Be Responsible for the Energy You Create

A sign hangs in my friend’s shop that says something like “Be Responsible for the Energy You Bring With You.”

Yesterday, I attended a theatrical production at an inaugural art festival showcasing female artists. I went without expectations and had not yet carefully perused the descriptions of the presentations before show time. Now, being all female creations, I expected some anger and rebellion in the performances. What I had not anticipated was a presentation making me physically ill.

I work with energy on a daily basis and am usually able to deflect unwanted ones. I use various techniques, but in the case of theatrical performance, folding my arms in front of my stomach usually does the trick. As well as reminding myself that I am witnessing an artistic expression and not an actual event.

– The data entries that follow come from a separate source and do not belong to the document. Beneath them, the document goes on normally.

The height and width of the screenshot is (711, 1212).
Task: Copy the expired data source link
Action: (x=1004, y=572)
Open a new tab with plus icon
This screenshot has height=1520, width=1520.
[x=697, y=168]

Art is all in “the eye of the beholder” and consumed through the perception of the individual. Part of that process as a consumer is trying to interpret the artist’s intent. But when you imagine that the intention was to turn a subject completely around for the sake of being different or provoking, the disturbing content takes on a whole new level of outrage.

The subject was child molestation, from the perspective of the predator believing the child enjoyed what adult was doing to him.

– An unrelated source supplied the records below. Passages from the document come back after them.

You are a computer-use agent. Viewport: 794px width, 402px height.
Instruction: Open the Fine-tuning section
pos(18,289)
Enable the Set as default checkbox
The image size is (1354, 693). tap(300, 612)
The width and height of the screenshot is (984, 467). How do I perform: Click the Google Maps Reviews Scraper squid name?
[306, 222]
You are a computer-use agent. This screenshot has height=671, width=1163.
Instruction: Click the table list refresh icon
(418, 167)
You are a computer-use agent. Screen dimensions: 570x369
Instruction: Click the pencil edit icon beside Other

I don’t make a habit of rudely exiting in the middle of an actor’s performance, but I couldn’t sit through it. Even after enduring it for only a few minutes, the pain in my stomach felt as if I’d been sucker punched. I kept asking myself, how was that art? Why would any female artist choose to present such a topic from a male perspective?

I realize horrifying subjects are presented in a variety of artistic mediums – war, murder, rape, etc. But as a consumer, I have the right to decide how I feel about it, whether to continue to allow myself exposure to it and if I would recommend it to others or not. The energy hit me like a vicious slap from someone who was smiling at me. Yes, the actor was smiling as she described molesting a child. I felt like I had been assaulted and was totally unprepared for the stabbing pain that stuck with me for several hours afterward.  I could only imagine what it might have done to someone in the audience who had experienced such an atrocity as a child.

Be mindful of the energy you put out into the world, even as an artist performing to a captive audience. Energy doesn’t die and can penetrate whomever it touches like smoke absorbs into fabric. I like my art like I like my food, with enough familiarity to identify with it while presenting something new and intriguing to make me think. I don’t believe either should cause physical pain.